エンジニアの中でも、Webサイトのサーバーサイド開発やデータベース管理を行う「サーバーサイドエンジニア」や、Webアプリケーションやホームページの開発を担当する「フロントエンドエンジニア」は、特に人気が高い傾向が見られます。
株式会社アイデンティティーが公開した「IT人材市況動向レポート2024年8月版」によると、新規採用されたエンジニアの中でもっとも多かったのは「サーバーサイドエンジニア」と「フロントエンドエンジニア」であり、全体の30~60%を占めていました。
このように、特定の職種に人気が集中することで、ネットワークエンジニアなどのインフラ系人材の確保がさらに難しくなり、企業のITインフラ維持に影響を及ぼしていると考えられます。

ネットワークエンジニアの育成が追いついていない
IT業界全体で人材不足が深刻化する中、特にネットワークエンジニアは高度な専門知識が求められるため、即戦力となる人材の育成が難しい状況です。
従来のオンプレミス環境に加えて、クラウドネットワークやゼロトラストセキュリティの運用が求められ、既存エンジニアにも新技術の習得が必須となっています。しかし、これらのスキルを学ぶための教育機会は十分に整備されておらず、多くの企業ではIT人材への投資が不足しており、社内研修や教育制度が不十分な場合もあります。
最近では、未経験者向けにCCNA(Cisco技術者認定)や情報処理安全確保支援士(旧:情報セキュリティスペシャリスト)といった資格取得支援や転職支援スクールが増えており、即戦力となる人材が圧倒的に不足している現状を反映しているといえるでしょう。
ネットワークエンジニア不足による課題
ネットワークエンジニアは企業のITインフラを支える重要な役割を果たすため、不足するとさまざまな課題を引き起こす可能性があります。ここでは、ネットワークエンジニア不足が企業に与える影響について、具体的な課題を見ていきましょう。
ネットワークの安定運用・保守が困難になる
ネットワークエンジニアが不足すると、企業のネットワーク運用や保守が困難になり、業務全体に影響を及ぼします。システム障害や通信トラブルの対応が遅れることで、業務の中断や効率低下が発生する可能性があります。
例えば、ネットワーク障害時の復旧対応が遅れた場合、業務の停滞を招きます。また、監視やメンテナンスが不十分だと、パフォーマンスの低下やセキュリティリスクの増大につながります。さらに、ITインフラの拡張や更新に管理体制が追いつかなければ、新しいシステムに対応できず、ダウンタイムの増加や業務効率の悪化を引き起こします。その結果、企業は生産性の低下や信頼性の損失といったリスクに直面することになります。

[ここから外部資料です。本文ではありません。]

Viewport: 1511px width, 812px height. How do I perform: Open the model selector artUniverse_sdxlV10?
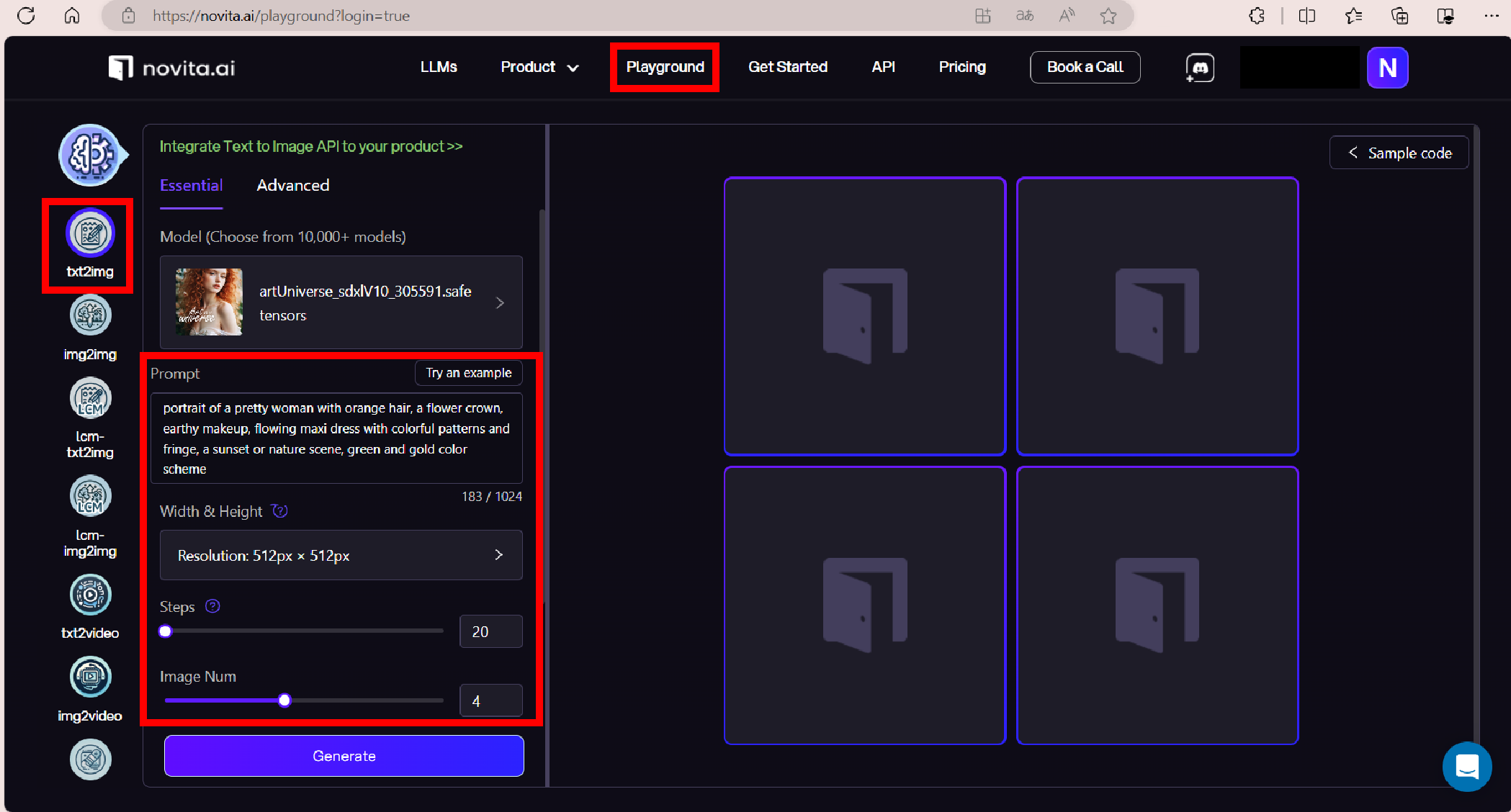(341, 302)
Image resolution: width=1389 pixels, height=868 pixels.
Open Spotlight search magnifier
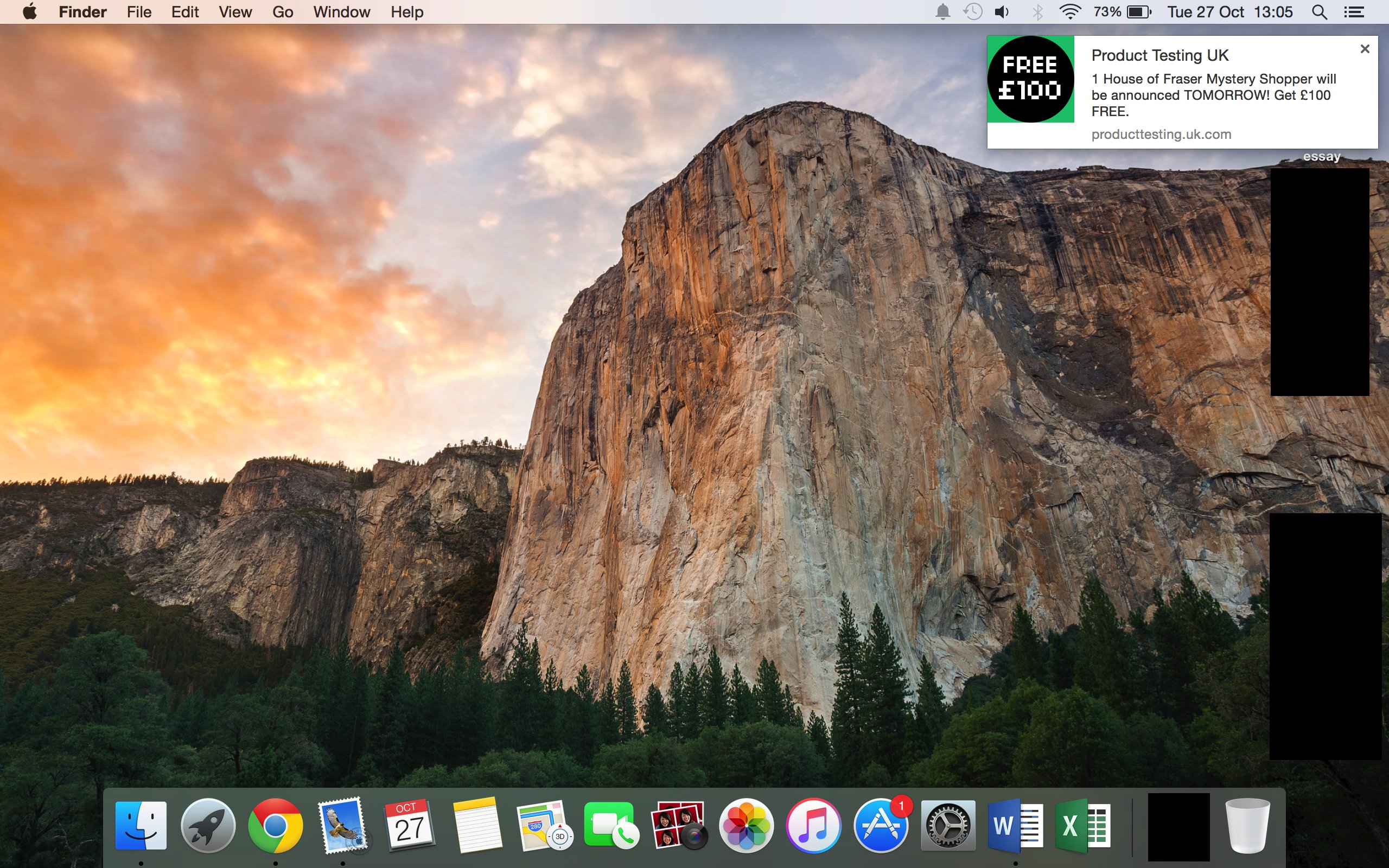point(1319,12)
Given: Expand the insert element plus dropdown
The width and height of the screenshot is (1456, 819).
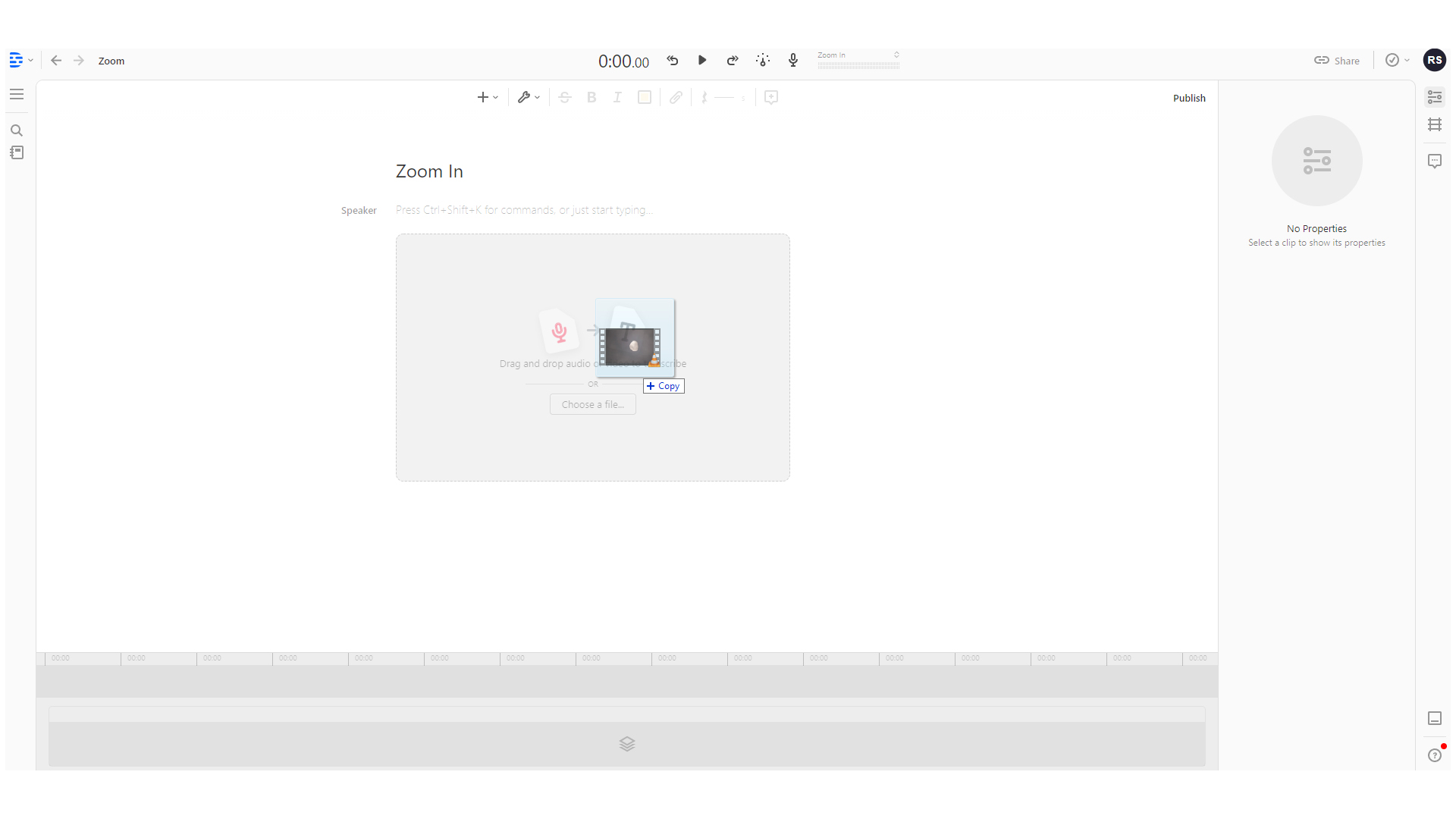Looking at the screenshot, I should [487, 97].
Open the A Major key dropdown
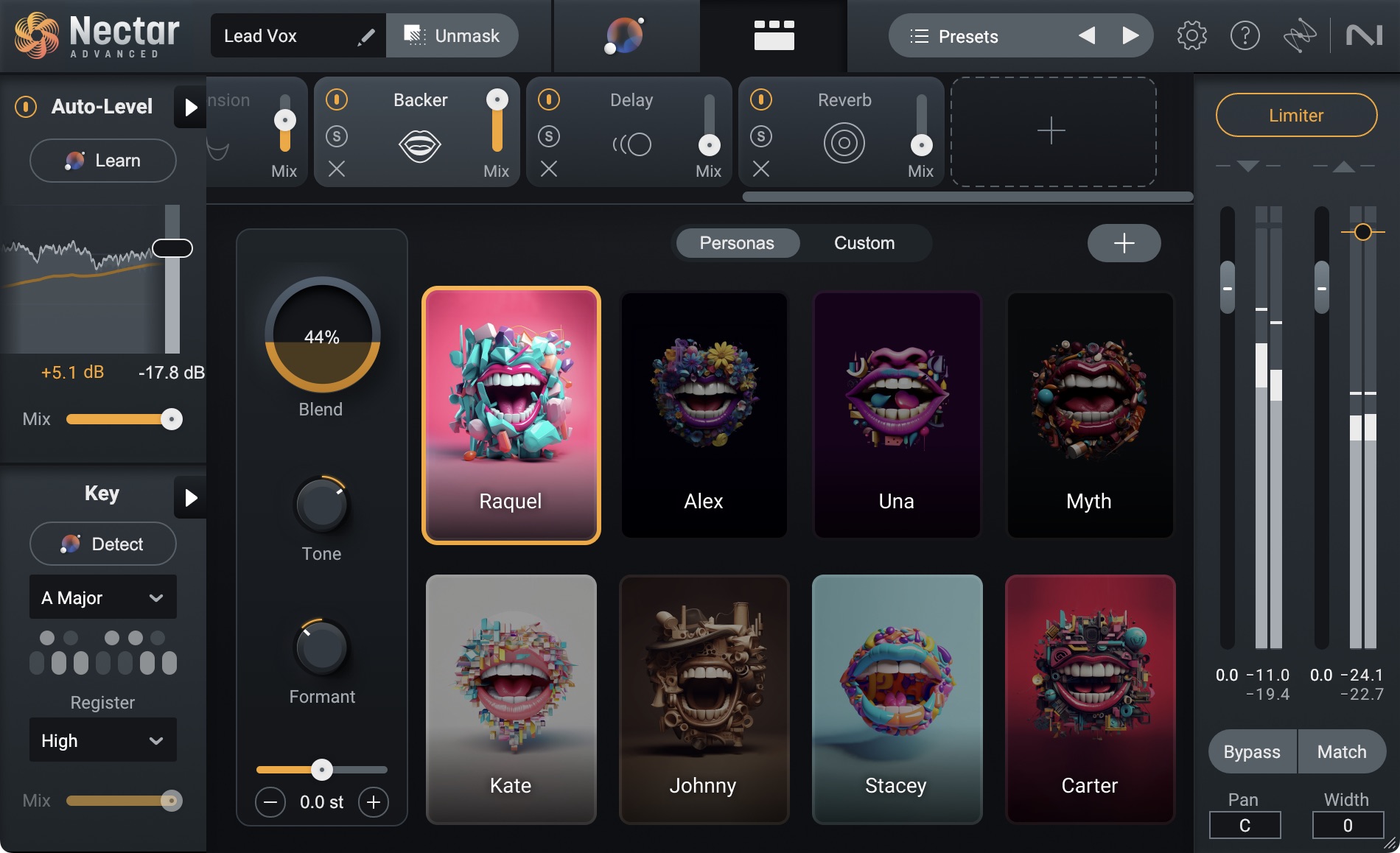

また、新しいITサービスの導入や拡張がスムーズに進まず、企業の成長が阻害されることや競争力低下を招くこともあります。特に、競争が激化する市場においては、迅速なDXの推進が企業の生き残りに直結することもあるため、ネットワークエンジニアの確保や育成が重要です。
サイバーセキュリティ対策の遅れ
ネットワークエンジニアの不足は、企業のサイバーセキュリティ対策の遅れを招く可能性があります。サイバー攻撃は日常的に発生しており、ゼロトラストセキュリティや侵入検知システム、ファイアウォールの適切な運用には高度な専門知識が必要です。
例えば、セキュリティパッチの適用やネットワーク機器の更新が遅れると、攻撃に対する防御が不十分になります。また、監視体制が整っていないと、攻撃発生時の対応が遅れ、情報漏洩やデータ改ざんといった深刻な被害につながります。結果として、企業の信用が損なわれ、顧客の信頼を失うだけでなく、法的責任を問われるリスクも生じます。
DX(デジタルトランスフォーメーション)推進の遅れ
ネットワークエンジニアの不足は、企業のDX推進にも悪影響を与えます。DXを進めるためには、クラウド移行やリモートワーク環境の整備、業務の自動化が不可欠であり、これらを実現するためのネットワーク環境の構築には、十分な技術力を持ったエンジニアが必要です。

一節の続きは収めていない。